Manager David Sonenberg jokes that they were creating record companies just so they could be rejected. They performed the album live in 1976, with Steinman on piano, Meat Loaf singing, and sometimes Ellen Foley joining them for "Paradise". Steinman says that it was a "medley of the most brutal rejections you could imagine."
Meat Loaf "almost cracked" when CBS executive Clive Davis rejected the project. The singer recounts the incident in his autobiography. Not only did Davis, according to Meat Loaf, say that "actors don't make records", the executive challenged Steinman's writing abilities and knowledge of rock music:
Do you know how to write a song? Do you know anything about writing? If you're going to write for records, it goes like this: A, B, C, B, C, C. I don't know what you're doing. You're doing A, D, F, G, B, D, C. You don't know how to write a song... Have you ever listened to pop music? Have you ever heard any rock-and-roll music... You should go downstairs when you leave here... and buy some rock-and-roll records.Meat Loaf asserts "Jim, at the time, knew every record ever made. [He] is a walking rock encyclopedia." Although Steinman laughed off the insults, the singer screamed "Fuck you, Clive!" from the street up to his building.
Todd Rundgren, however, found the album hilarious, thinking that it was a parody of Springsteen. The singer quotes him as saying: "I've got to do this album. It's just so out there."

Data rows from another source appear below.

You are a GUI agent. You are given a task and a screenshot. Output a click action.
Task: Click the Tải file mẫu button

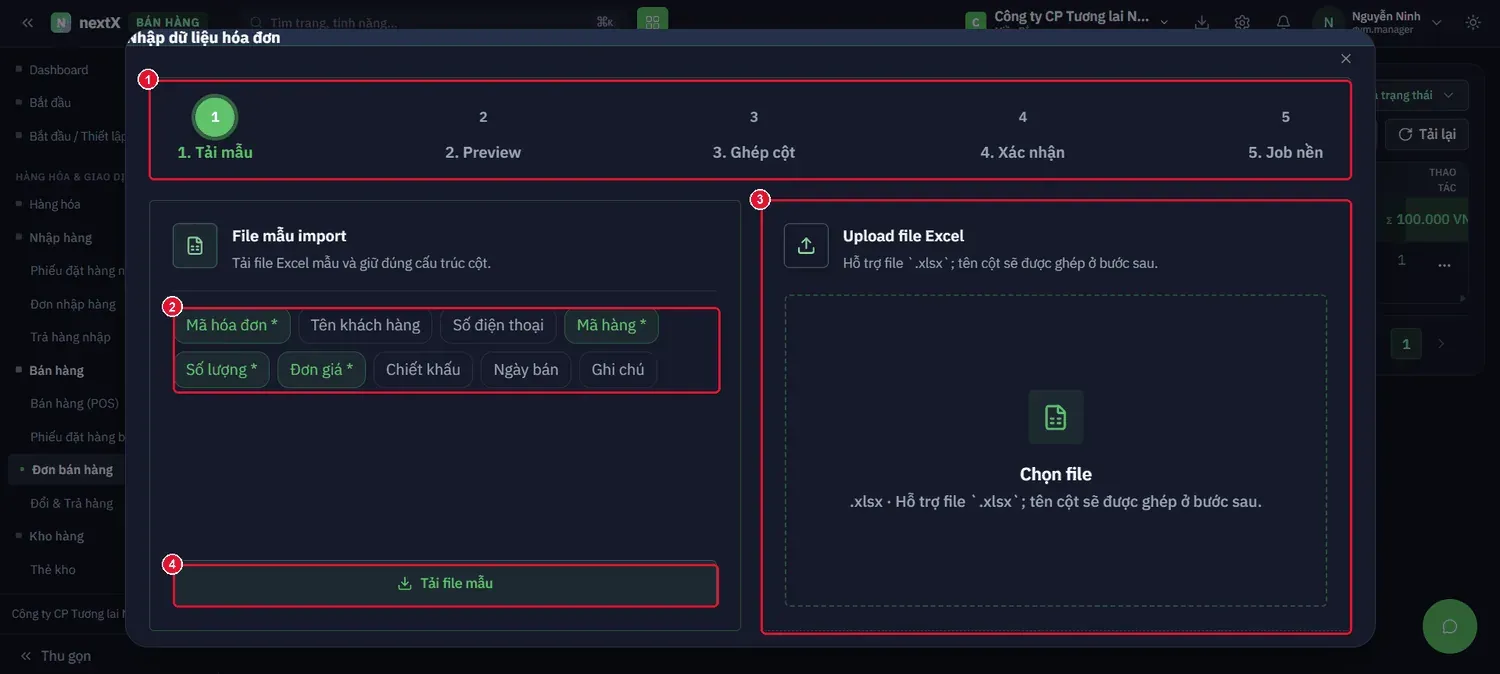click(x=445, y=584)
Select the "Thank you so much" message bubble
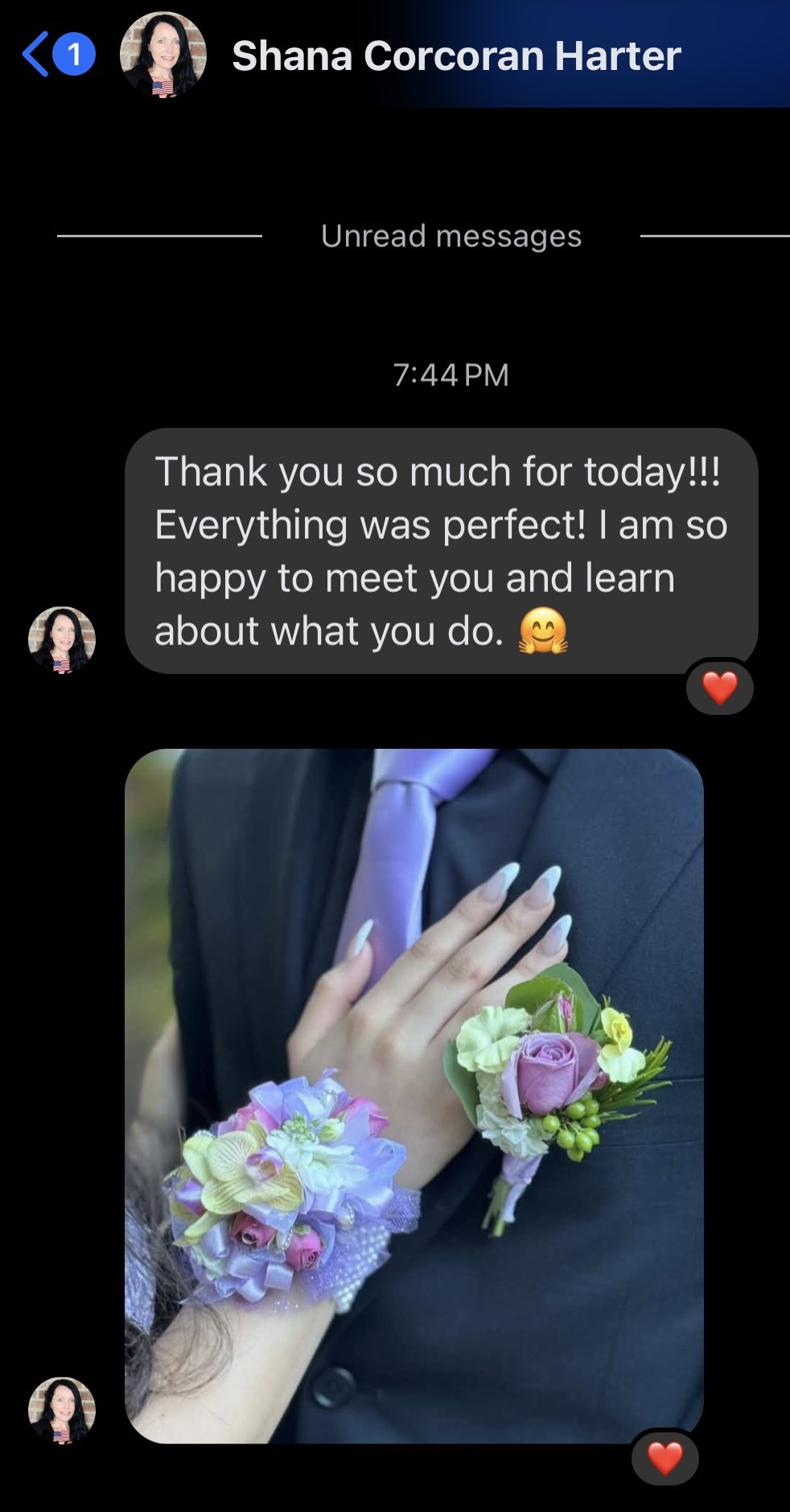 pyautogui.click(x=442, y=551)
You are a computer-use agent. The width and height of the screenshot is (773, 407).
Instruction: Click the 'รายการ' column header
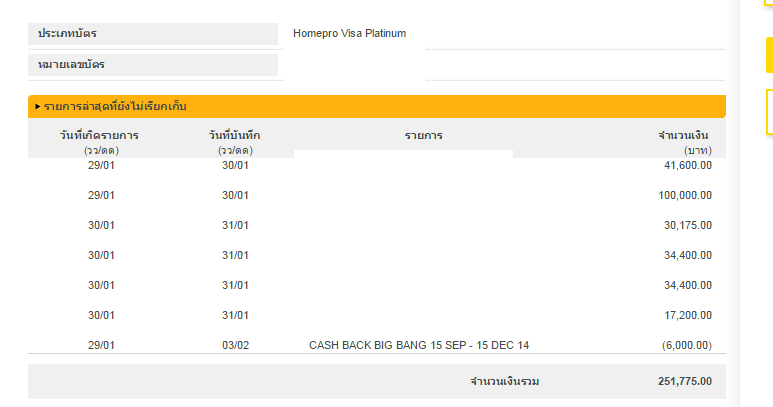(x=423, y=135)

They told the producer that they had previously been signed to RCA. In one 1989 interview with Classic Rock magazine, Steinman labeled him "the only genuine genius I've ever worked with. In a 1989 interview with Redbeard for the In the Studio with Redbeard episode on the making of the album, Meat Loaf revealed that Jimmy Iovine and Andy Johns were potential candidates for producing Bat Out of Hell before being rejected by Meat and Steinman in favor of Rundgren, who Meat initially found cocky but grew to like...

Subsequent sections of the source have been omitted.